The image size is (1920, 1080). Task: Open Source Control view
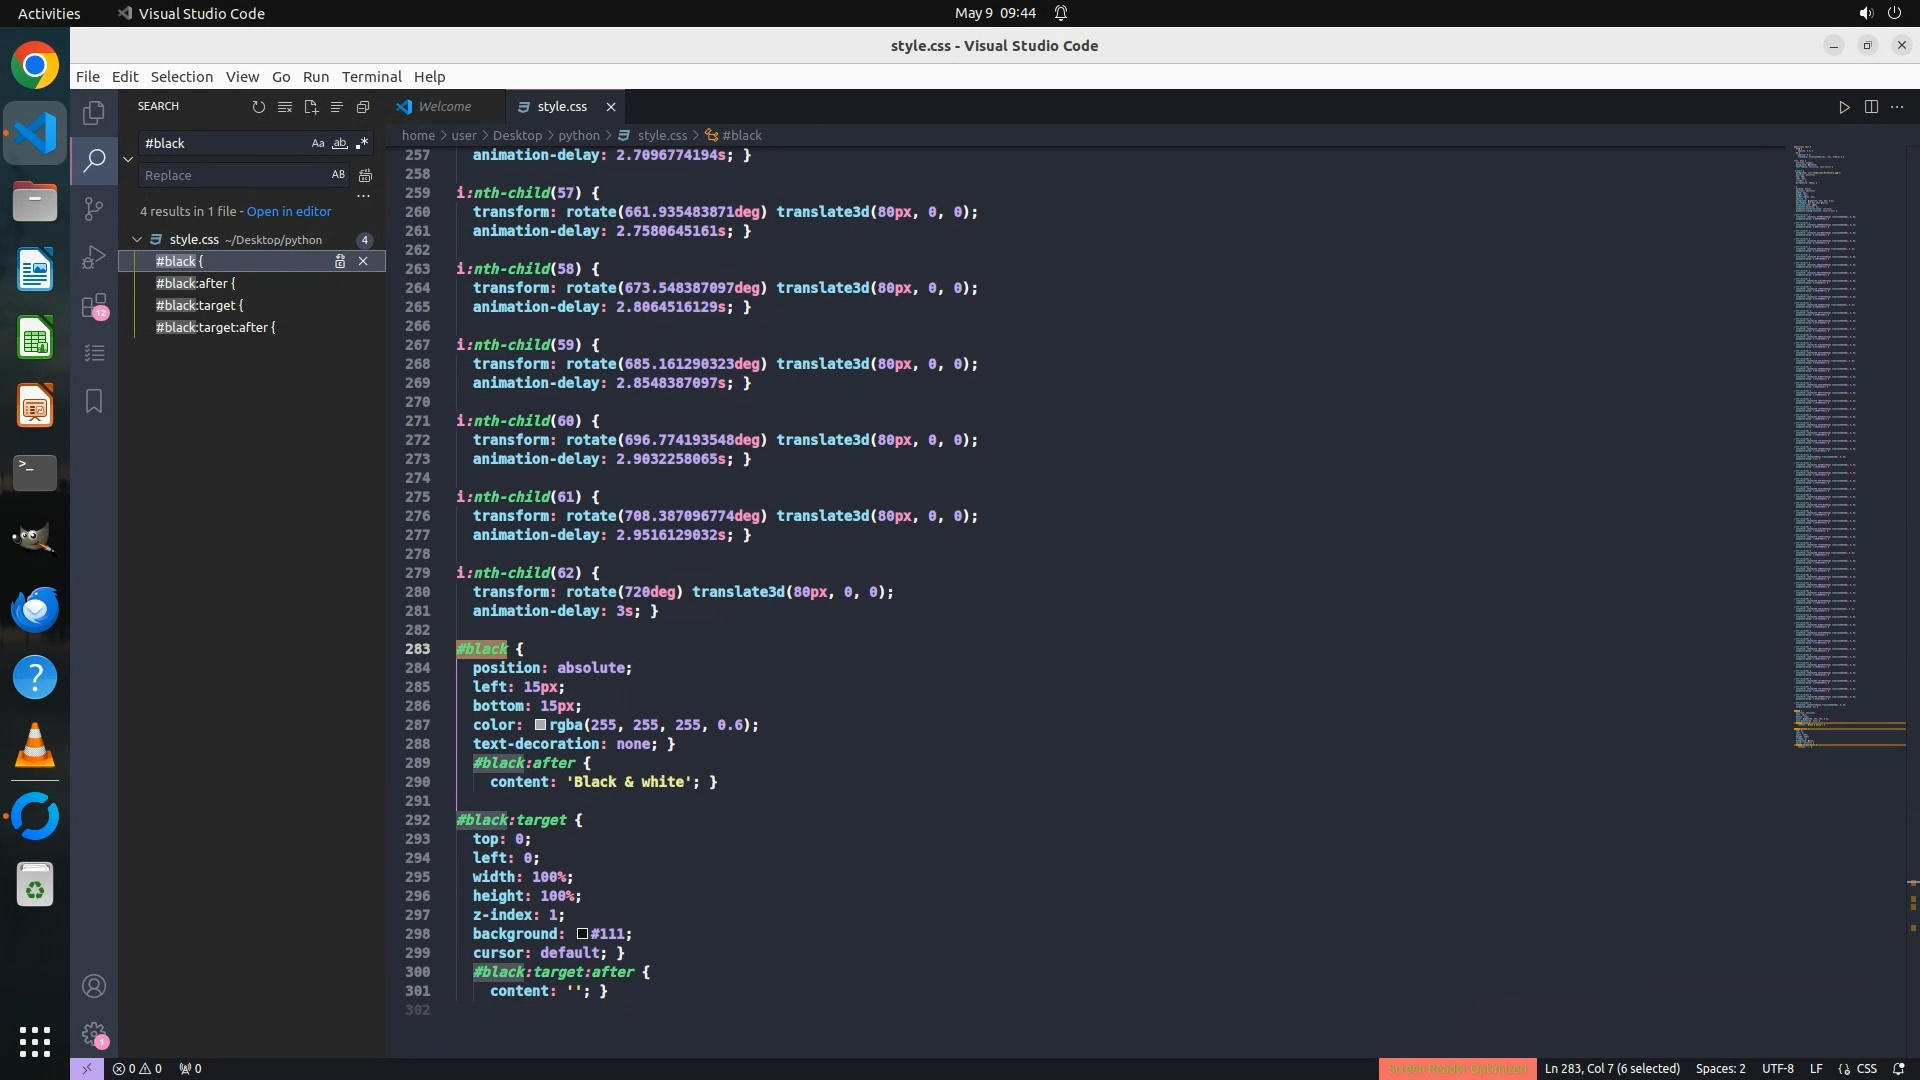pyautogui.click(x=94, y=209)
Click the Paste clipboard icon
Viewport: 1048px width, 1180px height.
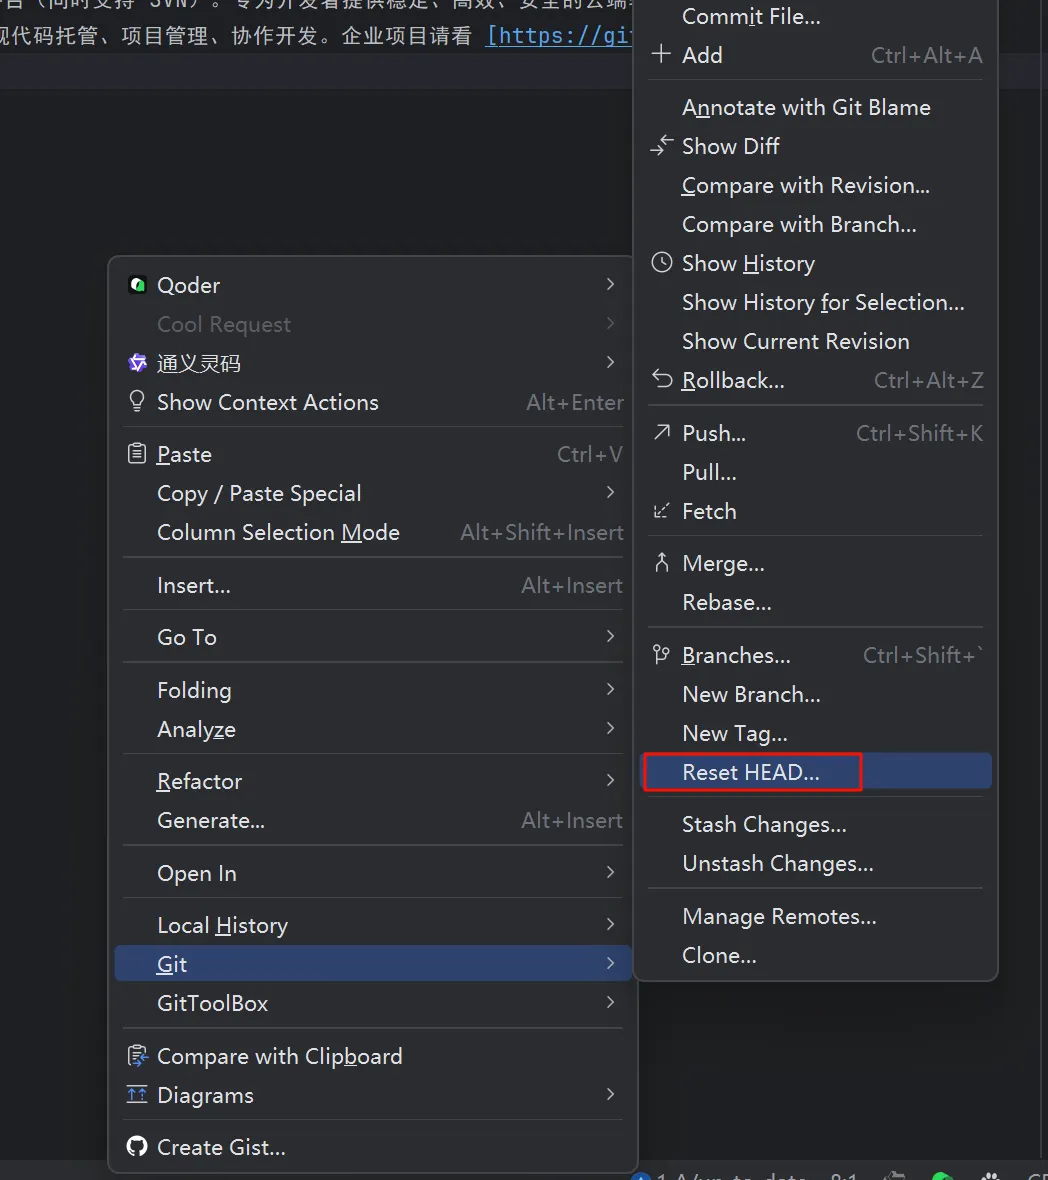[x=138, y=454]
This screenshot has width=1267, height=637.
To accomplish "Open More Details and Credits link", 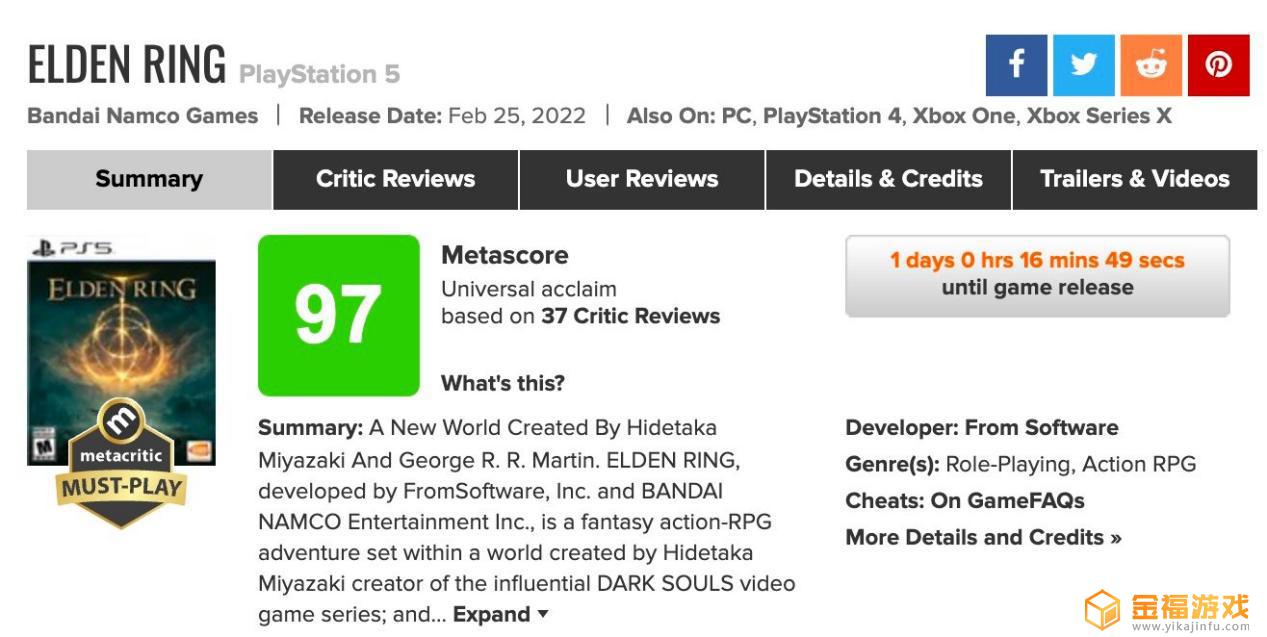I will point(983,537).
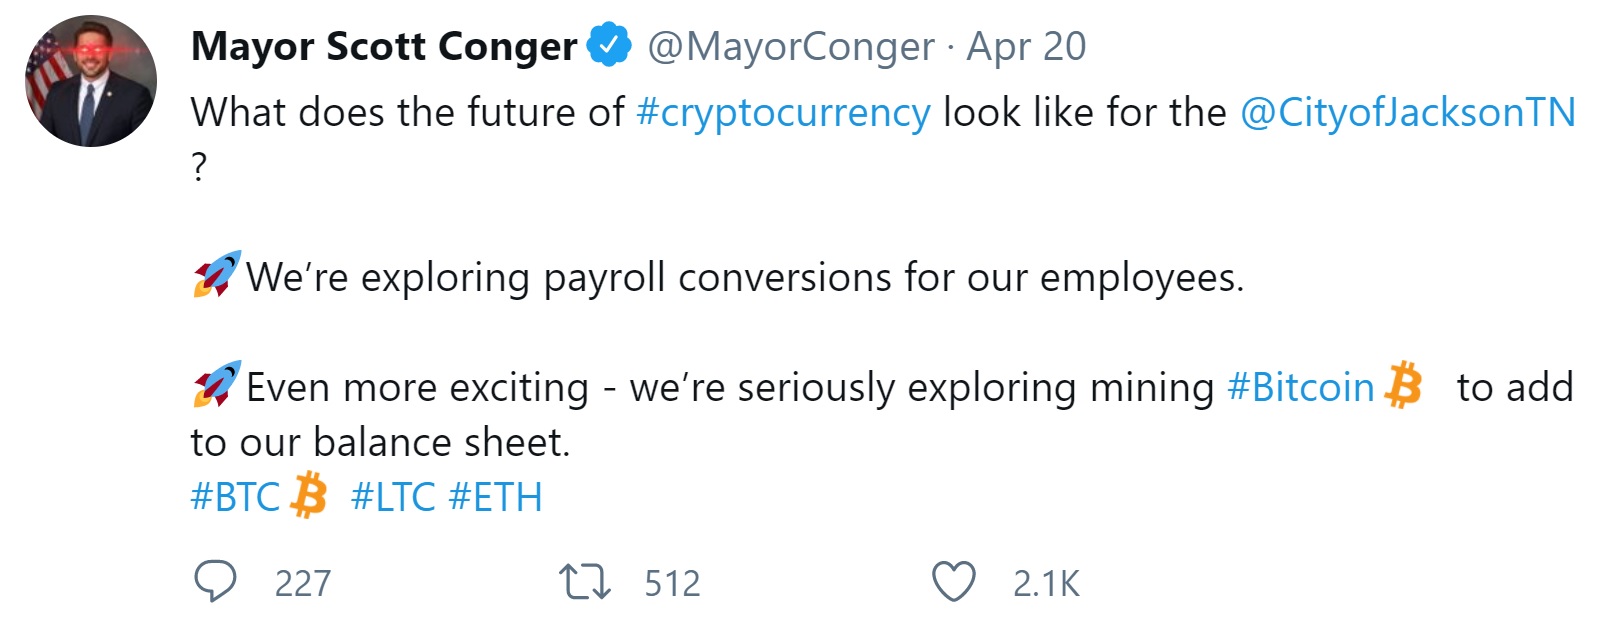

REQUEST
Return each line from the entries above that contains the string "height". Case matters.

ANSWER TO THE PROBLEM
Viewport: 1048px width, 1180px height.
This screenshot has width=1267, height=637.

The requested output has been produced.